Капитан Филибер | страница 86
– Я тоже, Михаил Алаярович, «мерина» от «форда» не отличу, но вот юнкер фон Приц очень интересуется: отчего это вы без стремян ездите?
– Ой, в самом деле? Совсем забыл. Спасибо, что напомнили, Сергей. А то я, как в детстве. Была у меня, знаете, такая деревянная лошадка…
– Сотня! Чего ползете, как тар-р-раканы? Марш-марш! Ура!.. Рубай в кровину мать!.. Коли!..
– Ура-а-а-а-а!.. Ура-а-а-а-а-а-а-а!..
– Ну вот, Принц, я же вам говорил… Михаил Алаярович, между нами… Что вы кричали… сидя на деревянной лошадке? «Алла»?
– Нет, Николай Федорович. «Алла» – это «муслим», мусульмане. Надо кричать «чар-яр»! Но поскольку я по своим взглядам скорее дарвинист… Кстати, к нам в отряд прислали священника. Отца Серафима.

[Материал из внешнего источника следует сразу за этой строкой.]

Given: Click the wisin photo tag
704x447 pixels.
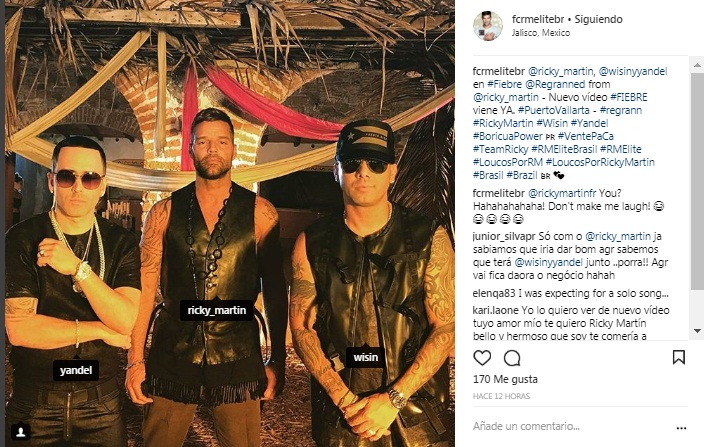Looking at the screenshot, I should (365, 357).
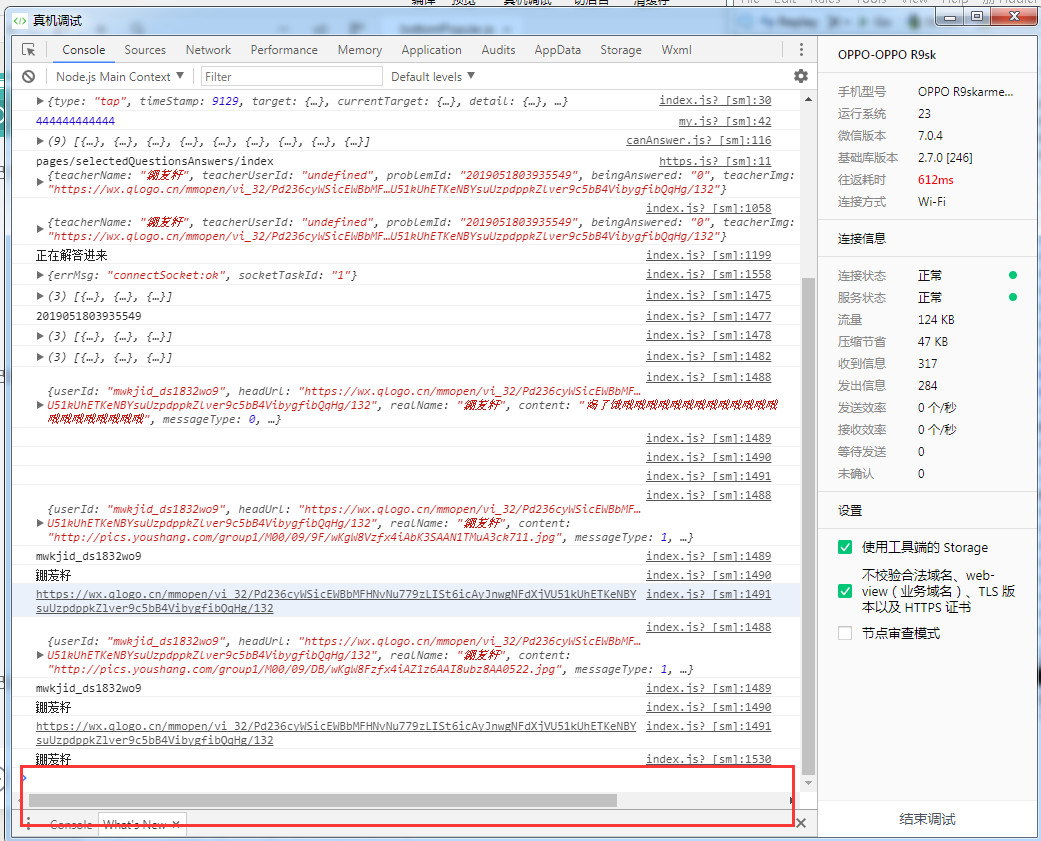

– В к-каком смысле – священника?
За эти недели я вспомнил Донбасс – страну детства, куда я ездил каждое лето, пока была жива бабушка. Он не был той сказкой, которую я придумал для наивного, хотя и недоверчивого Принца. Терриконы – черные и рыжие, четырехугольные силуэты копров, стук вагонеток, одноэтажные дома за дощатыми заборами, серьезные неулыбчивые люди с черными пятнышками угля, навеки въевшегося в кожу. Каменноугольный бассейн зимы 1918-го не слишком отличался от того, что медленно, обрывками всплывал в памяти. Не было лишь привычных «хрущовок» – и красных звезд над братскими могилами. Не было бетонного солдата у шахты «Богдан», в чьи черные глубины нацисты сбросили прадеда. Страшная, горькая история этой земли только начиналась, чтобы закончиться уже в мои времена – брошенными шахтами, вымерзающими зимой городами, в которых доживают свой век потерявшиеся всякую надежду люди. Все это еще впереди. Война и беда первый раз заглянули в край терриконов. Пока еще робкой неуверенной поступью, отблеском кровавой зари, отголоском дальней канонады, сухими залпами самых первых расстрелов.